RFC: style cleanup & guidelines for GHC, and related bikeshedding
Manuel M T Chakravarty
chak at cse.unsw.edu.au
Thu Jul 17 08:24:54 UTC 2014
Johan Tibell <johan.tibell at gmail.com>:
>
> On Thu, Jul 17, 2014 at 8:40 AM, Simon Peyton Jones
> <simonpj at microsoft.com> wrote:
>> | I used to be a 80 column guy, but moved away from that the last years.
>> | But you are right, there must be an upper limit and, if >80 is a
>> | problem for code reviews, then it's a reasonable choice.
>>
>> As laptop screens have successively more horizontal pixels and fewer vertical pixels, longer lines use screen real estate better. 80 columns now seems a bit narrow to me. 100 would be better.
>>
>> But I'm not going to die for this
>
> Here we go!
>
> * Wider screens let you have several Emacs buffers next to each
> other. At 80 chars you can have about 2 buffers next to each other on
> a 13" screen.
I think that was SimonM's premise for code reviews, that you want lines short enough to have two versions besides each other.
> * The average line length is about 30-35 characters in Python.
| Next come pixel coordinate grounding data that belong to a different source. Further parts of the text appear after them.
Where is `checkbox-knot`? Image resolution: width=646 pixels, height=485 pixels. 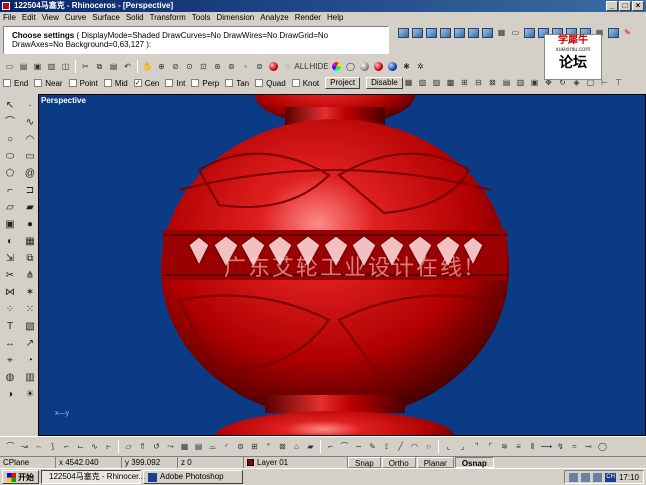 checkbox-knot is located at coordinates (296, 83).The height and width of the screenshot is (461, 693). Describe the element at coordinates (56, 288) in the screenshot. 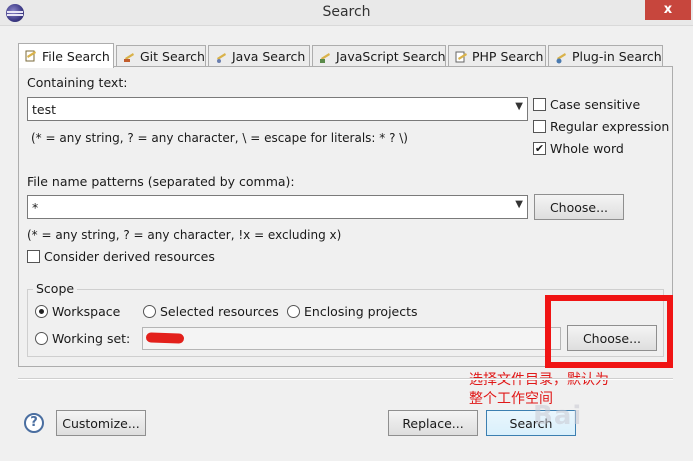

I see `scope-legend: Scope` at that location. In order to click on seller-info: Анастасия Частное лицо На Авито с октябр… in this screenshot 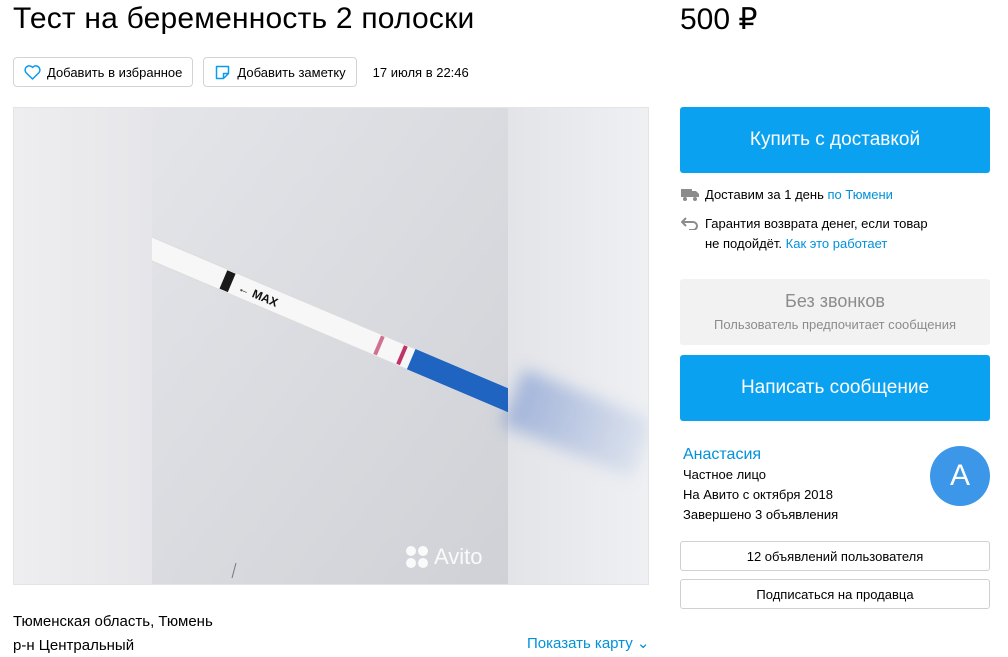, I will do `click(760, 485)`.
If
> it's anything similar in Haskell shorter line length are more
> efficient, looking how much of the lines times columns space is filled
> with characters.
The problem is that indentation and long identifiers push you towards longer lines.
> * The eye has trouble traveling back to the next line if lines get
> too long (at least when reading prose). Research says around 60-70
> characters is optimal, if I recall correctly.
I think we read code differently to prose (and prose is not much indented), so I don't think these numbers transfer.